The concept is good but I would not try it with compressed gas unless you use hydraulic fluid to compress the gas in an accumulator.
It's called hydraulic launch assist which captures enrgy lost in intentional deceleration and reapplies that energy to provide acceleration in the next cycle. The concept is at least a decade old, possibly much older.
In any FWD vehicle the rear axle would be the location of the launch assist system. Using it would be like stopping your car with the emergency brake, but you would be recovering energy for future acceleration. The system could be incorporated into the vehicle and integrated into the ABS braking system, so operation would be seamless. Only in relatively hard emergency type stops would the friction brakes be used.

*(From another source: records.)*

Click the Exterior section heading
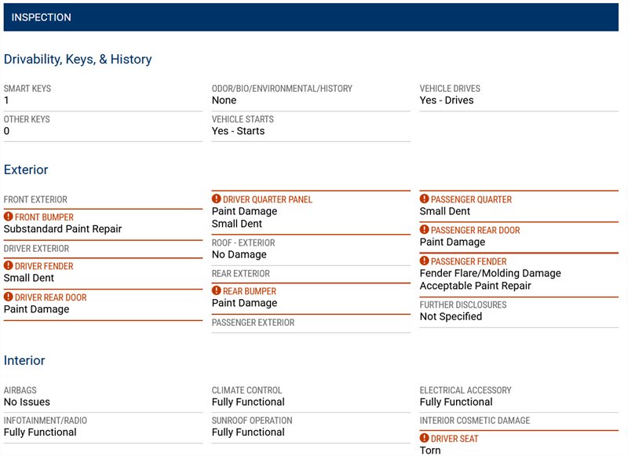Viewport: 628px width, 456px height. click(x=26, y=170)

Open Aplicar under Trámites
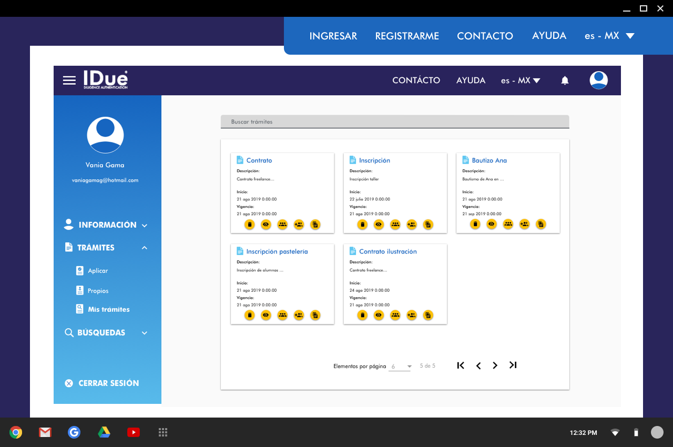98,271
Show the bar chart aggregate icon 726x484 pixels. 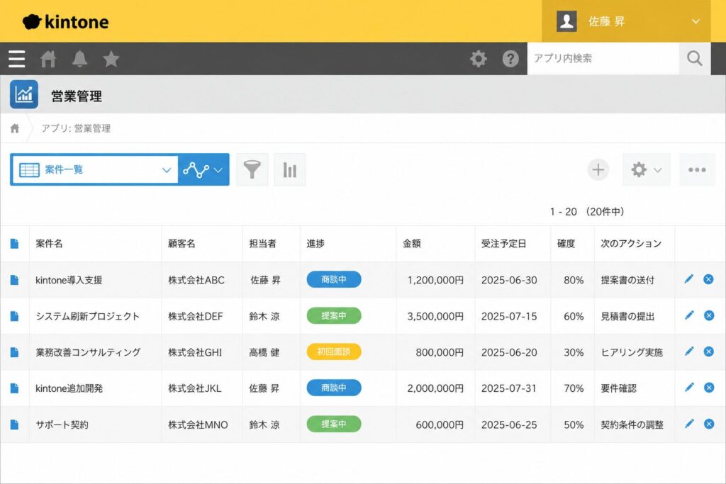(x=290, y=170)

I remember a member on Clean MPG forums who did the 5th wheel configuration on a first gen Insight, using the extra wheel to generate additional electrical energy for reapplication. Most gas-electric hybrids can not recuperate any more than one third of the energy in regeneration, while the hydraulic configurations developed 10 years ago were at 78%, using a bent axes pump that was spinning at prop shaft speeds which forced the pump to sping at 3.5 times the speed of the wheels. The solution was to move the drive pump to the wheels where rotational speeds seldom exceed 1000 RPM and pump efficiencies easily stay above 90%, compared to 75% at speeds above 3000 RPM.